■ Assignment:
Each line from the one that holds "Email (467, 1520)" to the end of the entries is to be given again exactly. Do not include pictures.

* * * * * * * * *

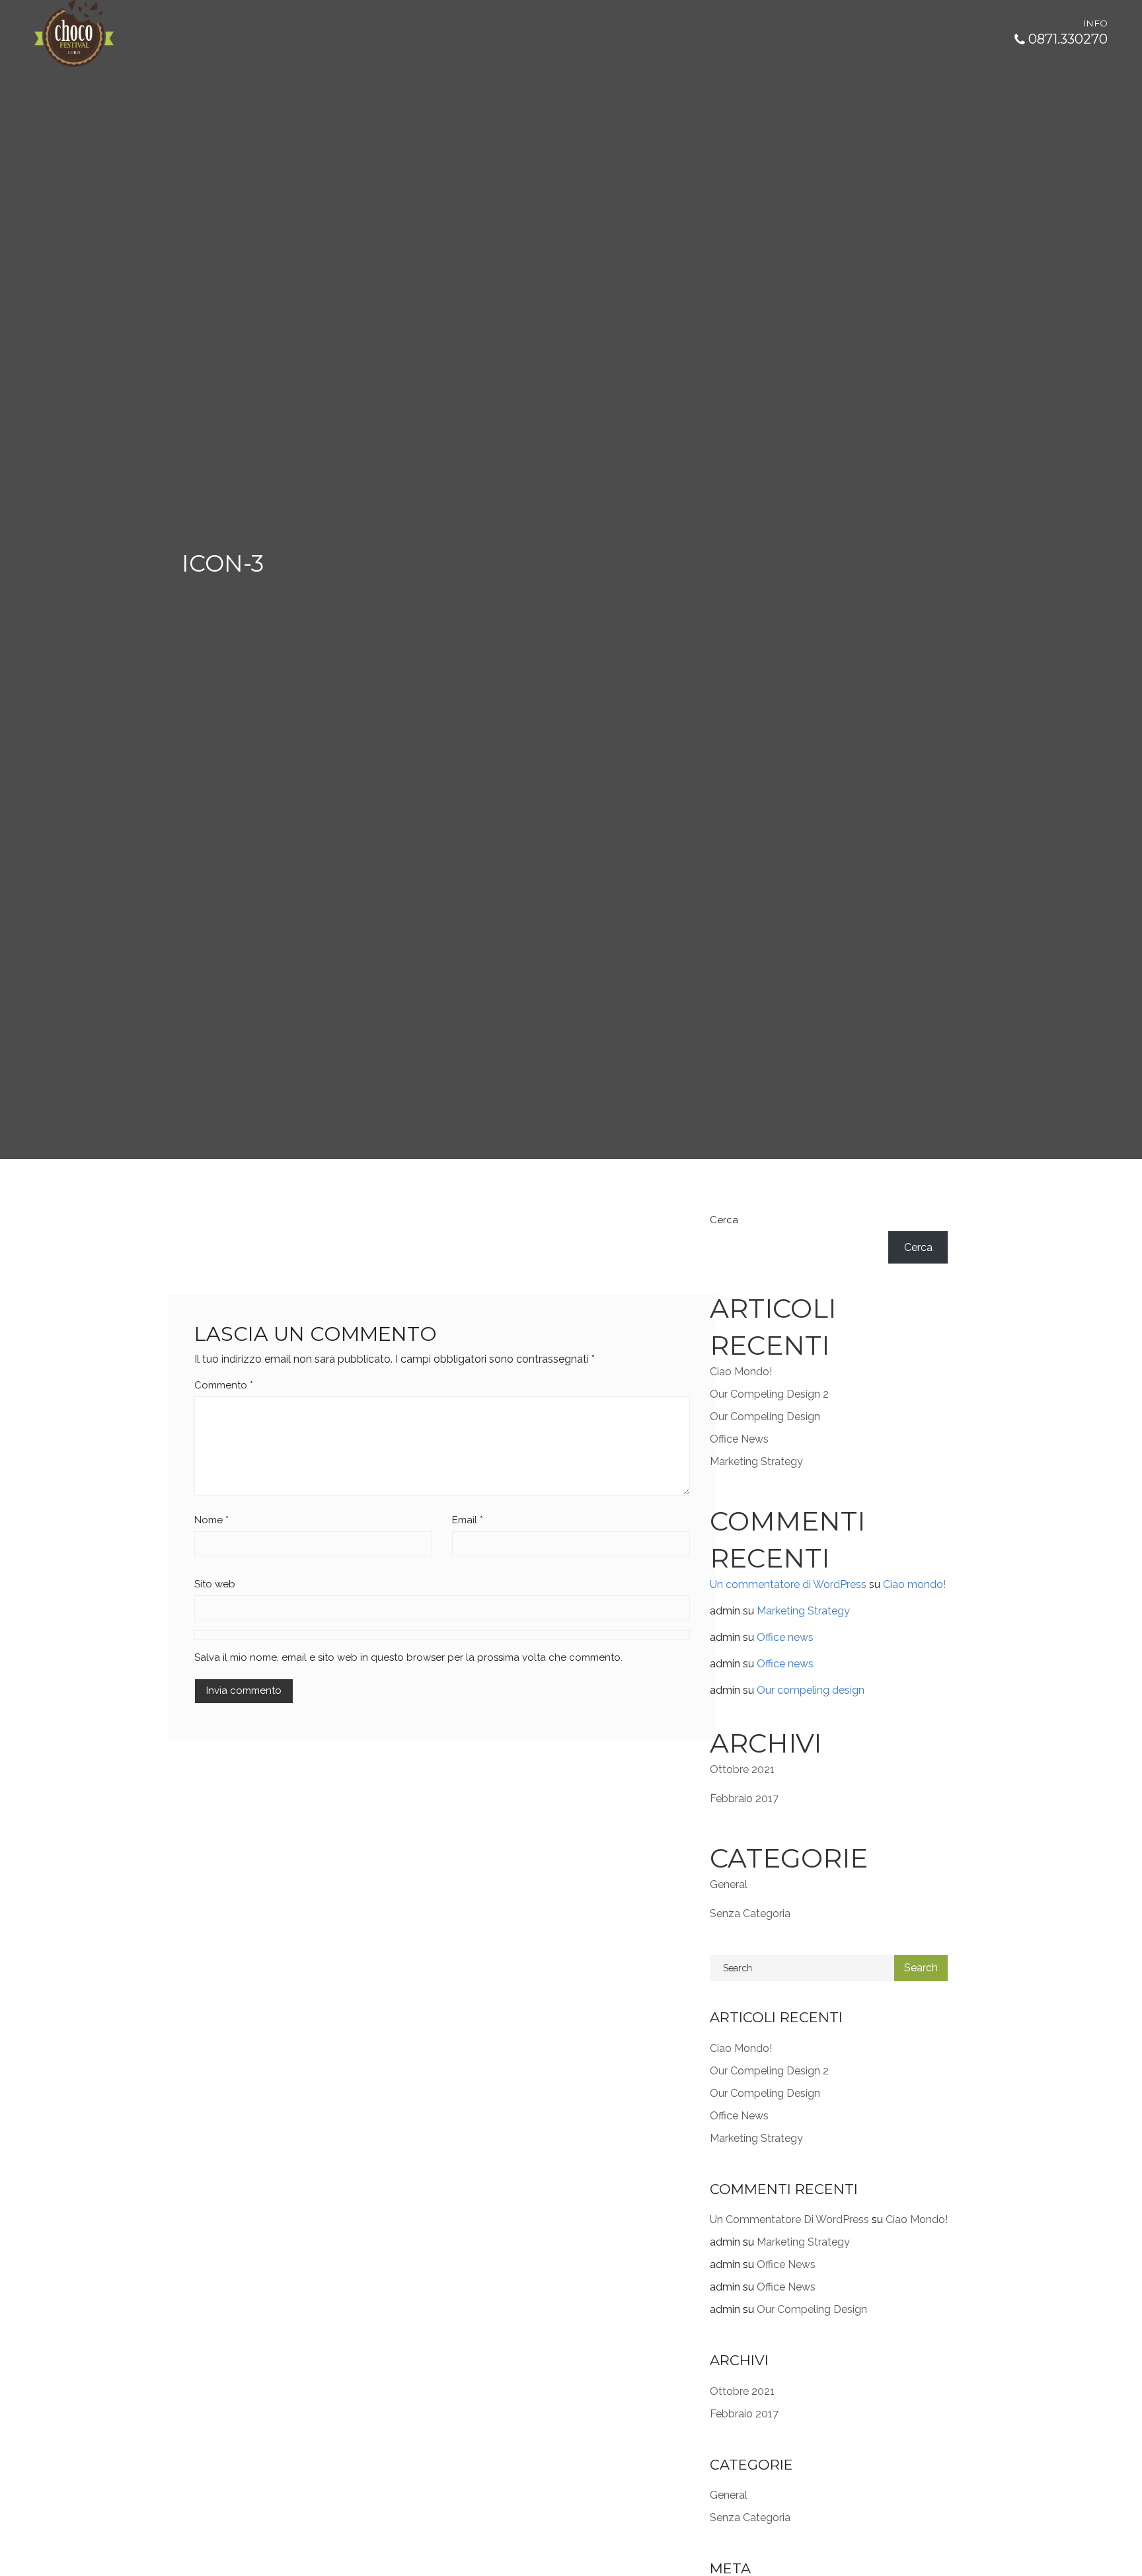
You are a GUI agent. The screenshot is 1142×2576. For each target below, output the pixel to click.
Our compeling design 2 (769, 1394)
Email (467, 1520)
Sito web (214, 1584)
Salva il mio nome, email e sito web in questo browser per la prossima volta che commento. (408, 1657)
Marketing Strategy (756, 1461)
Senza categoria (750, 1913)
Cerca (724, 1220)
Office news (739, 1439)
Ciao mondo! (741, 1371)
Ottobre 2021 (742, 1769)
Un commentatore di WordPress (788, 1584)
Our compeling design (765, 1416)
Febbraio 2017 (744, 1798)
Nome (211, 1520)
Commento (223, 1385)
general (728, 1884)
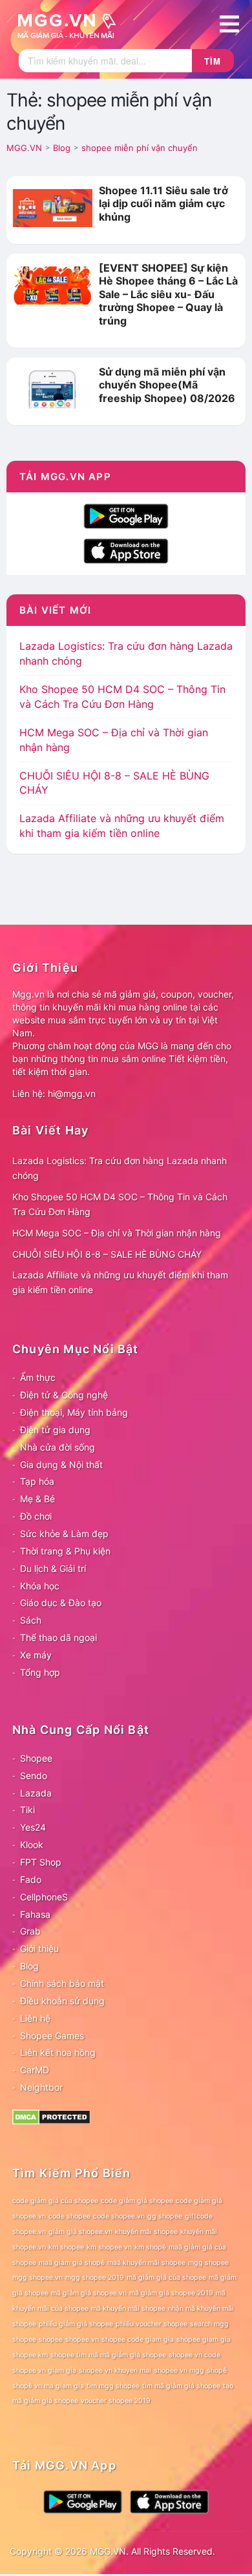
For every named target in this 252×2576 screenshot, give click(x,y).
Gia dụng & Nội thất (61, 1464)
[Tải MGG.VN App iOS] (126, 549)
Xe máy (36, 1654)
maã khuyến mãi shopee (146, 2263)
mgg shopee (208, 2263)
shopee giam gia (203, 2339)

* * * * * * * * *

■ Answer to this task:
Email (467, 1520)
Sito web (214, 1584)
Salva il mio nome, email e sito web in questo browser per la prossima volta che commento. (408, 1657)
Marketing Strategy (756, 1461)
Senza categoria (750, 1913)
Cerca (724, 1220)
Office news (739, 1439)
Ciao mondo! (741, 1371)
Ottobre 2021 (742, 1769)
Un commentatore di WordPress (788, 1584)
Our compeling design (765, 1416)
Febbraio 2017 (744, 1798)
Nome (211, 1520)
Commento (223, 1385)
general (728, 1884)
For every named target in this 252×2576 screenshot, give click(x,y).
Gia dụng & Nội thất (61, 1464)
[Tải MGG.VN App iOS] (126, 549)
Xe máy (36, 1654)
maã khuyến mãi shopee (146, 2263)
mgg shopee (208, 2263)
shopee giam gia (203, 2339)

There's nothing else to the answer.